# psychopy.tools.mathtools.matrixFromEulerAngles¶

psychopy.tools.mathtools.matrixFromEulerAngles(rx, ry, rz, degrees=True, out=None, dtype=None)[source]

Construct a 4x4 rotation matrix from Euler angles.

Rotations are combined by first rotating about the X axis, then Y, and finally Z.

Parameters
• rx (float) – Rotation angles (pitch, yaw, and roll).

• ry (float) – Rotation angles (pitch, yaw, and roll).

• rz (float) – Rotation angles (pitch, yaw, and roll).

• degrees (bool, optional) – Rotation angles are specified in degrees. If False, they will be assumed as radians. Default is True.

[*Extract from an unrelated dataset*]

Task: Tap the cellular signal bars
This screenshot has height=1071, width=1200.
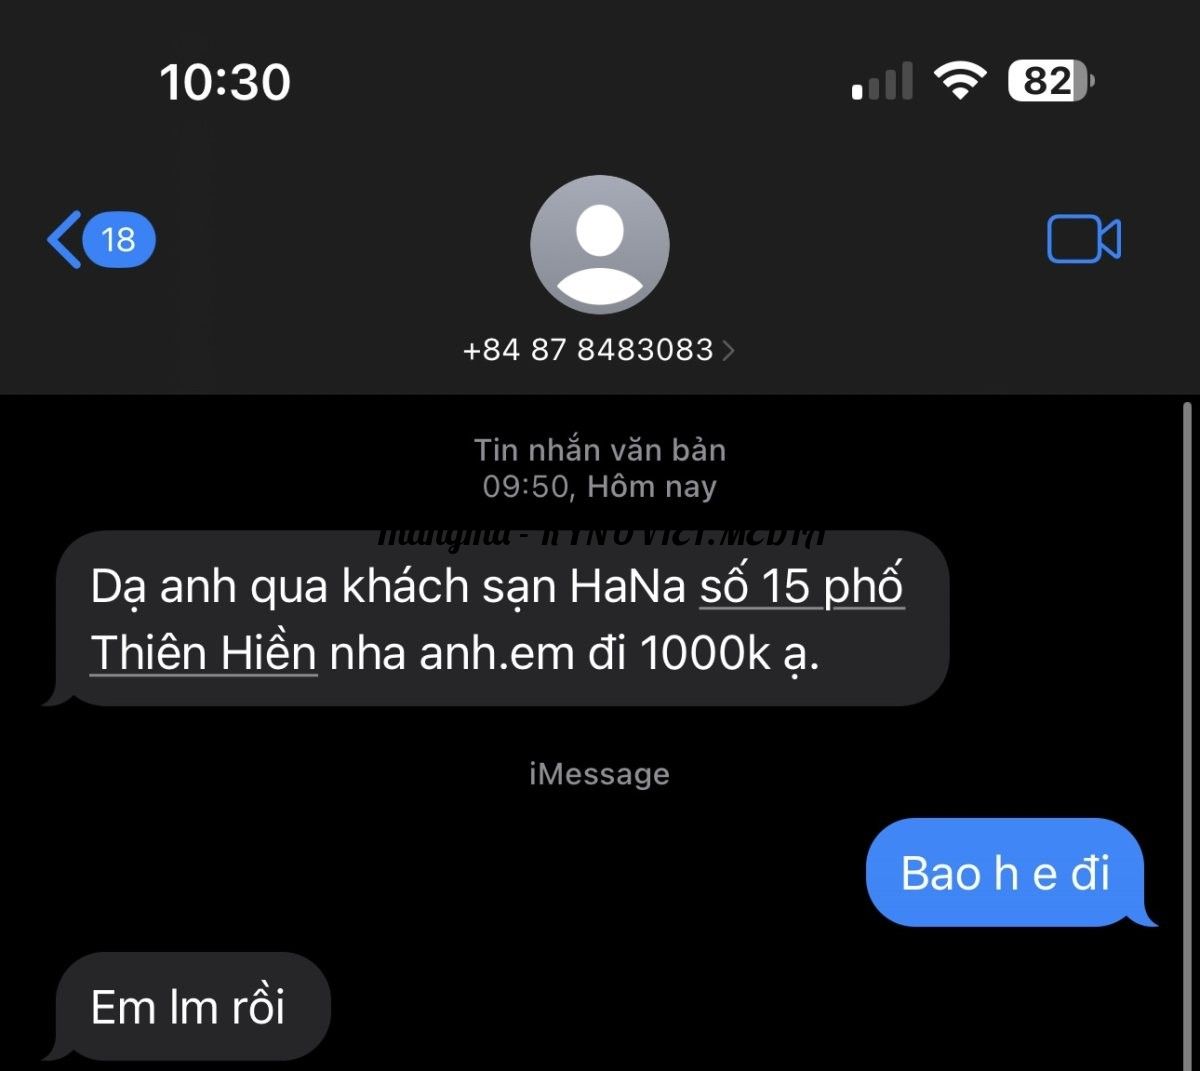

• out (ndarray, optional) – Optional output array. Must be same shape and dtype as the expected output if out was not specified.

• dtype (dtype or str, optional) – Data type for computations can either be ‘float32’ or ‘float64’. If out is specified, the data type of out is used and this argument is ignored. If out is not provided, ‘float64’ is used by default.

Returns

4x4 rotation matrix.

Return type

ndarray

Examples

Demonstration of how a combination of axis-angle rotations is equivalent to a single call of matrixFromEulerAngles:

m1 = matrixFromEulerAngles(90., 45., 135.))

# construct rotation matrix from 3 orthogonal rotations
rx = rotationMatrix(90., (1, 0, 0))  # x-axis
ry = rotationMatrix(45., (0, 1, 0))  # y-axis
rz = rotationMatrix(135., (0, 0, 1))  # z-axis
m2 = concatenate([rz, ry, rx])  # note the order

print(numpy.allclose(m1, m2))  # True


Not only does matrixFromEulerAngles require less code, it also is considerably more efficient than constructing and multiplying multiple matrices.